**RECORD SET**:
════════════════

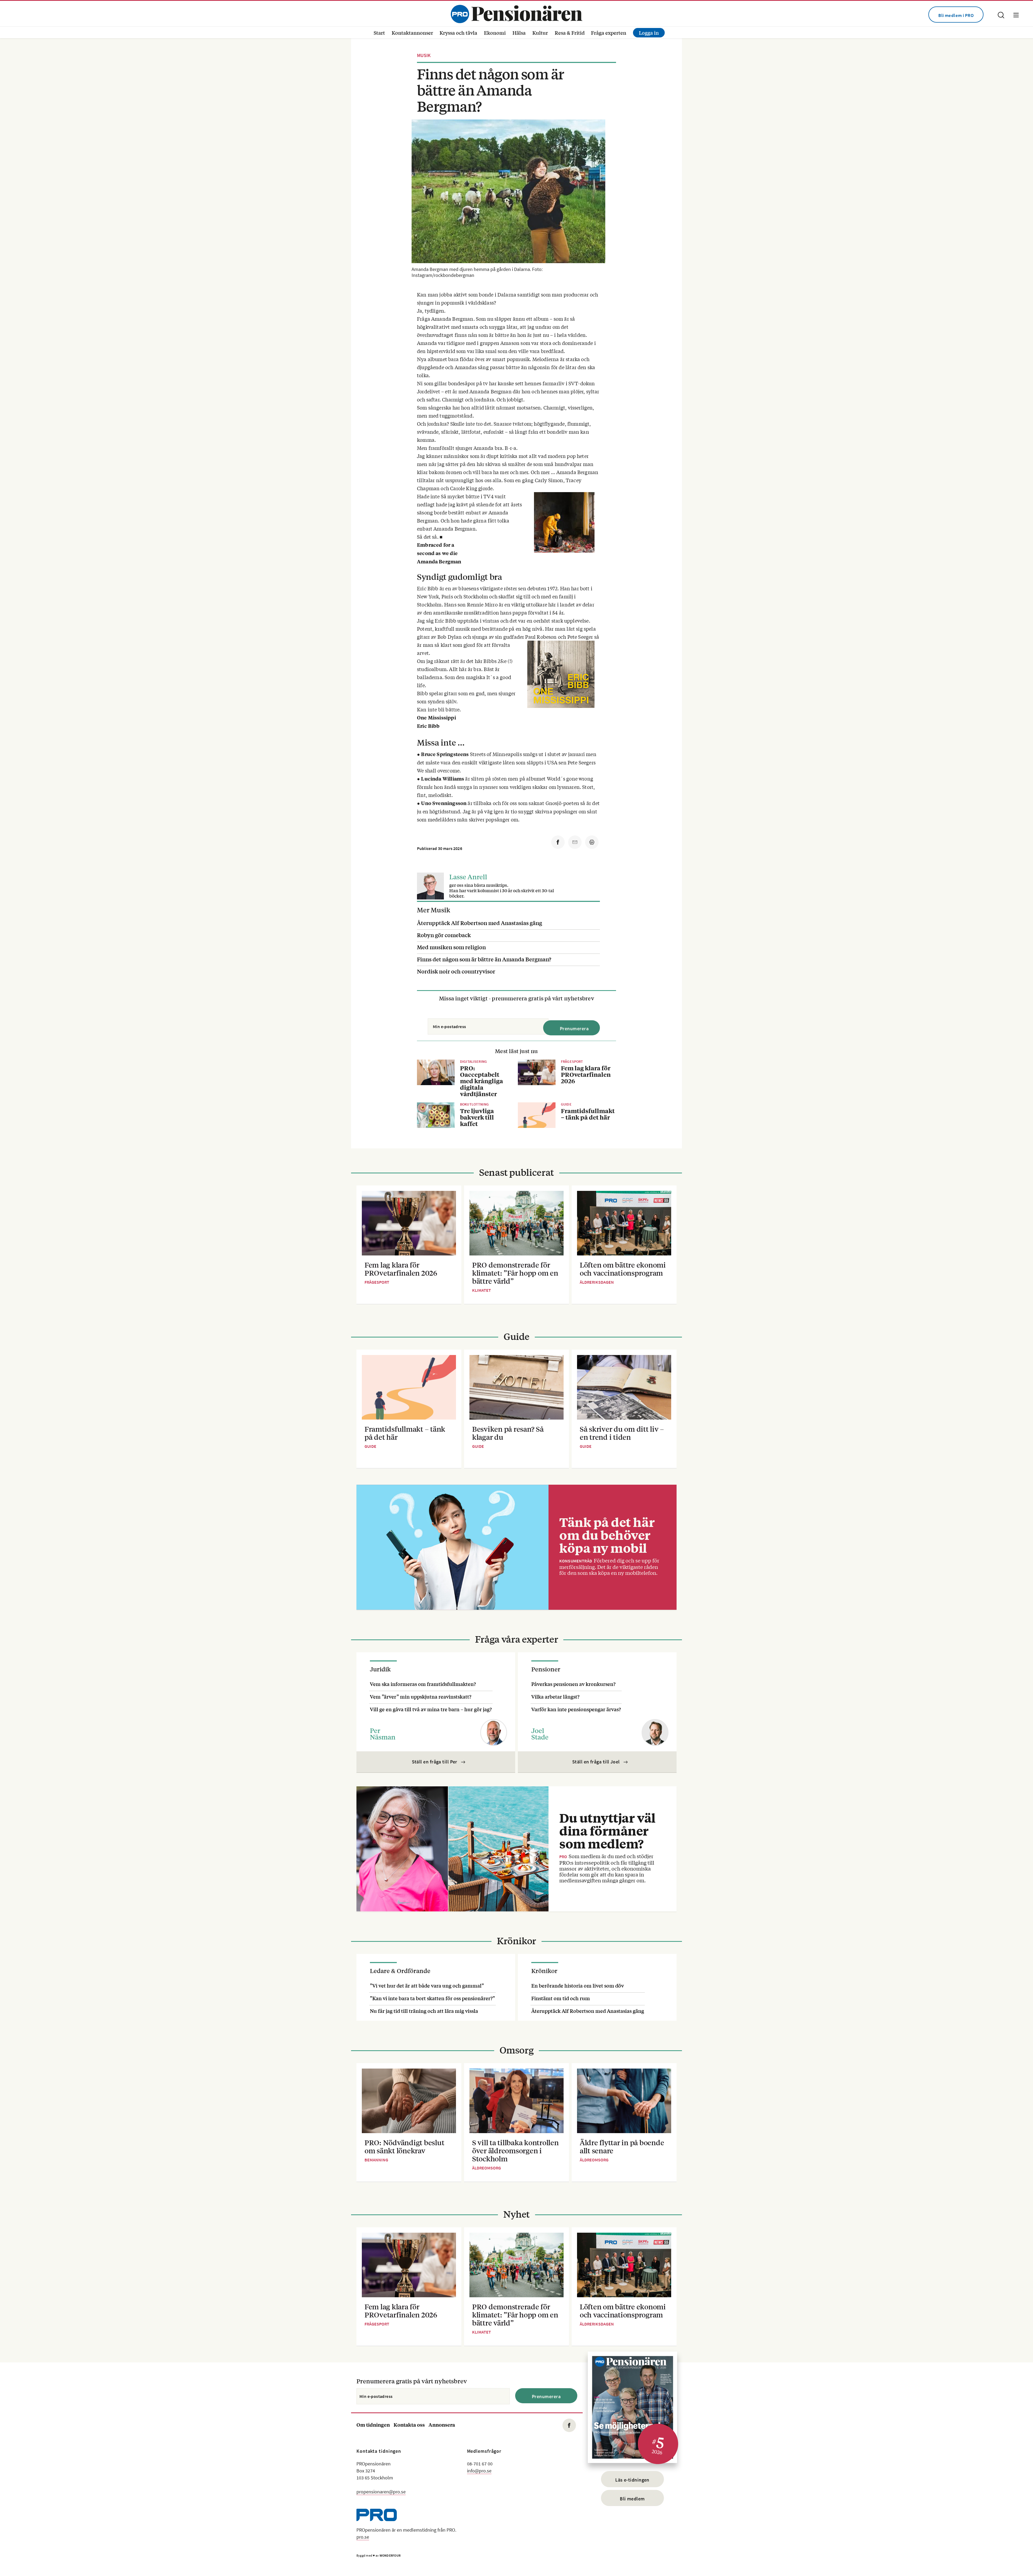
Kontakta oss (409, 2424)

════════════════

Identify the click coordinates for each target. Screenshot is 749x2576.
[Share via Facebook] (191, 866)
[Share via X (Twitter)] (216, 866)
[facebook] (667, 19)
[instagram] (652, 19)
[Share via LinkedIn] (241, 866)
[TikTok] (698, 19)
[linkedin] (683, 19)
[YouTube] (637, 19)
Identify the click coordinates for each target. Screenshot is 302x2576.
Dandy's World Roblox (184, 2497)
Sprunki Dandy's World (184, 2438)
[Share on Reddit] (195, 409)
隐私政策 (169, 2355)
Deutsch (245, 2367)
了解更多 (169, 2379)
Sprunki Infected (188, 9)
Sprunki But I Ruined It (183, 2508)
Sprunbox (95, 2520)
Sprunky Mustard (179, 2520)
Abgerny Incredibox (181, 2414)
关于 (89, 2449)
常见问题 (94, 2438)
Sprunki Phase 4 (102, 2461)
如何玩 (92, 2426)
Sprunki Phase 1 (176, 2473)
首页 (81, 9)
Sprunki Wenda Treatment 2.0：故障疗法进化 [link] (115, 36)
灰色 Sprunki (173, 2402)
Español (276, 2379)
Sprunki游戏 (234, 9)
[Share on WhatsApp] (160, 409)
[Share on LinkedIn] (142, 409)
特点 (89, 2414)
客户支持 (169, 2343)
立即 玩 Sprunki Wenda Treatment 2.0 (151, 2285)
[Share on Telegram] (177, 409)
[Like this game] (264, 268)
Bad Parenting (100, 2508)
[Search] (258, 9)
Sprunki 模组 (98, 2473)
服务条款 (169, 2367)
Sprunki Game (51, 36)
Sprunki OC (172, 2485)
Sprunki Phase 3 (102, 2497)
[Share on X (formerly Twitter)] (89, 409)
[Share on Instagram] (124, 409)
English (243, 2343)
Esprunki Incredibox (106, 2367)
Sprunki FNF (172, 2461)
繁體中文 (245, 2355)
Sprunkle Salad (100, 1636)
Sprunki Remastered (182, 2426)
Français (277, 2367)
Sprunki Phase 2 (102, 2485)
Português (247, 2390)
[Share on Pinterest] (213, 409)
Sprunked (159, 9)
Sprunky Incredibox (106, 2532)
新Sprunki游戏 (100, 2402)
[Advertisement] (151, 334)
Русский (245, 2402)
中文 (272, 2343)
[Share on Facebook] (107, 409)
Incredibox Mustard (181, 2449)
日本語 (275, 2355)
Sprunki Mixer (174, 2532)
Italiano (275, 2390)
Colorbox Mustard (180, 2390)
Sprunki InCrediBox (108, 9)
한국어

════════════════

**TASK GOAL**:
Your answer should be the lines of the records that include the word "click".

**OUTPUT FOR THIS TASK**:
Identify the click coordinates for each target. Screenshot is 749x2576.
Identify the click coordinates for each target. Screenshot is 302x2576.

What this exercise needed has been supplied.